TB-EFI, a novel 18-Plex microbead-based method for prediction of second-line drugs and ethambutol resistance in Mycobacterium tuberculosis complex

Abstract

Several diagnostic tests are being developed to detect drug resistance in tuberculosis. In line with previous developments detecting rifampicin and isoniazid resistance using microbead-based systems (spoligoriftyping and TB-SPRINT), we present here an assay called TB-EFI detecting mutations involved in resistance to ethambutol, fluoroquinolones and the three classical injectable drugs (kanamycin, amikacin and capreomycin) in Mycobacterium tuberculosis. The proposed test includes both wild-type and mutant probes for each targeted locus. Basic analysis can be performed manually. An upgraded interpretation is made available in Excel 2016®. Using a reference set of 61 DNA extracts, we show that TB-EFI provides perfect concordance with pyrosequencing. Concordance between genotypic resistance and phenotypic DST was relatively good (72 to 98% concordance), with lower efficiency for fluoroquinolones and ethambutol due to some untargeted mutations. When compared to phenotypical resistance, performances were similar to those obtained with Hain MTBDRsl assay, possibly thanks to the use of automatized processing of data although some mutations involved in fluoroquinolone resistance could not be included.
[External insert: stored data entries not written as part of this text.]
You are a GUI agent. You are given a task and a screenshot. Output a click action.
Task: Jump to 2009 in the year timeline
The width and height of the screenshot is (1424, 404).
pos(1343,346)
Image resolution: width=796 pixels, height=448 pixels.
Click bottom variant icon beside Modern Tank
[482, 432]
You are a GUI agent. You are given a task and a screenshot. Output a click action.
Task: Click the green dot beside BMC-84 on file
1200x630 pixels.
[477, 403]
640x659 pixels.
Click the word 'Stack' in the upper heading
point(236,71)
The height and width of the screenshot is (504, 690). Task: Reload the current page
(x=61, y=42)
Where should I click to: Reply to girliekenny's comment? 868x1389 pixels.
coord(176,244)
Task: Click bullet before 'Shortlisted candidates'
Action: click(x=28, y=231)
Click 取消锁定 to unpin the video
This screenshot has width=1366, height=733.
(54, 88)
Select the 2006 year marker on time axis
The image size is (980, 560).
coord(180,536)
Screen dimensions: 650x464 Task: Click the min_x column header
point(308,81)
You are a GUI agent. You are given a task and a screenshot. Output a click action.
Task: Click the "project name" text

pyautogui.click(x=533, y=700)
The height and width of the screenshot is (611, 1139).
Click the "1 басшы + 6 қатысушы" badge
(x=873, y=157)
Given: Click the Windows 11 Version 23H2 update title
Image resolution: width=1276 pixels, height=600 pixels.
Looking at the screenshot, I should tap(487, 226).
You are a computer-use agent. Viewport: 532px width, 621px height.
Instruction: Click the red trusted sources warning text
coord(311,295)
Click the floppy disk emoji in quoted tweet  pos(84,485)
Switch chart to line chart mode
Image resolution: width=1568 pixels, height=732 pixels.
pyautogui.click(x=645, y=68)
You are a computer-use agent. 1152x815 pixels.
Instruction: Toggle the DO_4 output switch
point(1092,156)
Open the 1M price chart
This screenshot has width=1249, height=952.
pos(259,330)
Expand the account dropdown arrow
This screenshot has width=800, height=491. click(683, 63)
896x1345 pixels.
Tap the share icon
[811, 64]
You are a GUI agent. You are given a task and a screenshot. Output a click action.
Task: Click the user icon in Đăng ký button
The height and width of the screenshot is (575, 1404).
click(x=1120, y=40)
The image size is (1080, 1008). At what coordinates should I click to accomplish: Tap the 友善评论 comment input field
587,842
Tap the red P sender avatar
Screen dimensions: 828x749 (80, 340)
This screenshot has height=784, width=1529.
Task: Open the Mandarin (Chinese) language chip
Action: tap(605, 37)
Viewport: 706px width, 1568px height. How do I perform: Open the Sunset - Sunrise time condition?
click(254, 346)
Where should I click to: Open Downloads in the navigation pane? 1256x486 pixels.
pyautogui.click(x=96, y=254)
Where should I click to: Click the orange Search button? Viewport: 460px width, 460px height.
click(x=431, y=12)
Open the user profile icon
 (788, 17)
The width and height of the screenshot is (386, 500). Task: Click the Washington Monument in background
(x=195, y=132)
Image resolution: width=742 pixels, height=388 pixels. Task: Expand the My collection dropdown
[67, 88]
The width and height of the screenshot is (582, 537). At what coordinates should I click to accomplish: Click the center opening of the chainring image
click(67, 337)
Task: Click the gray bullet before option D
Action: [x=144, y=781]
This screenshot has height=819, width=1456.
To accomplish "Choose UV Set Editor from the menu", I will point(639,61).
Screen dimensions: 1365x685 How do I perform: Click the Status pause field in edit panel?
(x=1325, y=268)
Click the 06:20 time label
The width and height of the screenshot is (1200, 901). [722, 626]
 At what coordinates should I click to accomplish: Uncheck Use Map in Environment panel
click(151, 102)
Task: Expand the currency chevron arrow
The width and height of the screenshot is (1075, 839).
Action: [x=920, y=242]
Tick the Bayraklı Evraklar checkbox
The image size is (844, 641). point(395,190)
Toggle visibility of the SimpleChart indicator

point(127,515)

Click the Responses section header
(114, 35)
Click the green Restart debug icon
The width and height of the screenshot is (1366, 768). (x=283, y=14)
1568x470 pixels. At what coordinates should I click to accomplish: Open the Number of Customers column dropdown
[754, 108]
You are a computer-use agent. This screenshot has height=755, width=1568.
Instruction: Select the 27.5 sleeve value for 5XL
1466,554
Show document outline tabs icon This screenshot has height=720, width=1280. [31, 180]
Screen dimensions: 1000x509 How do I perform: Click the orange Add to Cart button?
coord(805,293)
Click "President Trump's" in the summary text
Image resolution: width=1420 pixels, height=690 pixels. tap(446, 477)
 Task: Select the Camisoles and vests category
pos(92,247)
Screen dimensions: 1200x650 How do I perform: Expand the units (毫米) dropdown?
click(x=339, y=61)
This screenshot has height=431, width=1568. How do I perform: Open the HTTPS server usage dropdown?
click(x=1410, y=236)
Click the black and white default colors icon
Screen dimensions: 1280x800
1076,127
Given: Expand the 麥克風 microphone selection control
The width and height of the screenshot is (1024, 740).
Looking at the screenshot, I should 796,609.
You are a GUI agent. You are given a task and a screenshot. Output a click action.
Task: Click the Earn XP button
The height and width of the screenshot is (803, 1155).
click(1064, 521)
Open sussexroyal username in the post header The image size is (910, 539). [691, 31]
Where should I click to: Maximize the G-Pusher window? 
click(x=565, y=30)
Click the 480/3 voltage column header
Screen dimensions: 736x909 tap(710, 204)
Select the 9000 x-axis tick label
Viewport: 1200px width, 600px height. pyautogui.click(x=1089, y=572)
When applied on three uncharacterized sets, phenotype could be predicted for 51% to 98% depending on the setting and the drug investigated, detecting one extensively drug-resistant isolate in each of a Pakistan and a Brazilian set of 91 samples, and 9 XDR among 43 multi-resistant Kazakhstan samples. By allowing high-throughput detection of second-line drugs resistance and of resistance to ethambutol that is often combined to second-line treatments, TB-EFI is a cost-effective assay for large-scale worldwide surveillance of resistant tuberculosis and XDR-TB control.

Keywords: Allele call; Automatized analysis; NAAT; Second-line drug resistance; TB; XDR-TB.